The unemployed toreros are on a hunger strike; they have been out of work since the Colombian capital of Bogotá effectively banned bullfighting in 2012, when Mayor Gustavo Petro declared that no public money would be spent on the controversial pastime.
Making their stand outside Bogotá's downtown Santamaría bullring starting on August 5, eight bullfighters claim that the mayor's move has put about 35,000 people out of work and that the Colombian capital has missed out on almost $1.6 million in revenue that might have been generated during the bullfighting season.
"We don't want food – we're hungry for bull!" a banner hanging above their picket line read, according to the BBC.
The ban might not hold up, anyway, as the country’s Constitutional Court ruled in October 2012 that mayors aren't allowed to ban bullfights outright. Petro's de facto ban means that no money goes to the bullfighting ring, which is in real need of refurbishing and currently sits unused.
Throughout Latin America, bullfighting is seen as a large part of the cultural heritage by some and as a barbaric practice by others.
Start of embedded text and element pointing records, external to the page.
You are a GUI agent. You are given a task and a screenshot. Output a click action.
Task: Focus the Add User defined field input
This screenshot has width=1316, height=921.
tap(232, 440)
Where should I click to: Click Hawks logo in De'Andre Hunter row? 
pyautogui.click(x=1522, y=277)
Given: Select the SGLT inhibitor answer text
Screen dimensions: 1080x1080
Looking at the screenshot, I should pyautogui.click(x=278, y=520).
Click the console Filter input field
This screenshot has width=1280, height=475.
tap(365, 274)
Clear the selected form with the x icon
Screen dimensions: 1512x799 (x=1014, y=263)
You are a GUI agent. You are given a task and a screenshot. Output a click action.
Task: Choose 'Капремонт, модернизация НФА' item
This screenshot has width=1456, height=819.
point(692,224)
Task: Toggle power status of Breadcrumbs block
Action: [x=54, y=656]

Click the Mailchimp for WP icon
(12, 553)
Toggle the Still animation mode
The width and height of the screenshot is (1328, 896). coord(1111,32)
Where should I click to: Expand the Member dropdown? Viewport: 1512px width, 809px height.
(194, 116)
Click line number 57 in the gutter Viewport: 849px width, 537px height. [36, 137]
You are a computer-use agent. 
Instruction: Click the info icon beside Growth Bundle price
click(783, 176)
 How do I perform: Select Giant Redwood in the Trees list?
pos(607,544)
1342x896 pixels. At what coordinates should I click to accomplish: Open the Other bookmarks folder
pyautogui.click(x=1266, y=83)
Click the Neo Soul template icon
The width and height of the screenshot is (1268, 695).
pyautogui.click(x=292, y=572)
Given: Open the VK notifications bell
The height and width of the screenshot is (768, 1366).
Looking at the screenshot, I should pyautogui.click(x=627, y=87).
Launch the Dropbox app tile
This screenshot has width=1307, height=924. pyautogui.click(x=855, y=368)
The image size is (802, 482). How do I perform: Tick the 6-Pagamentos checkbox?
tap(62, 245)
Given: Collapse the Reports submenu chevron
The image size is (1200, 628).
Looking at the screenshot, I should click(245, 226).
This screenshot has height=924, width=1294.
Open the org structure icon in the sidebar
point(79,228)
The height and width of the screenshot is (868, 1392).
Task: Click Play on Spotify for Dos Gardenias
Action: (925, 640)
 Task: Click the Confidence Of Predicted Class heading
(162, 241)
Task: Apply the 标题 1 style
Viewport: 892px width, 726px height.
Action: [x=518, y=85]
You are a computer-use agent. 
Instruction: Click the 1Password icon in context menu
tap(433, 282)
A number of animal right activists have taken to social media to support the ban, while aficionados, bullfighters and bullfight organizers point to a long history of the pastime in Colombia.
"Bullfighting is our life, our passion, our tradition," Diana Carolina Baquero Hernández, a journalist and bullfighting radio host told the BBC. "I feel angry sometimes because I feel people don't understand the real meaning of bullfighting. Bullfighting is an art."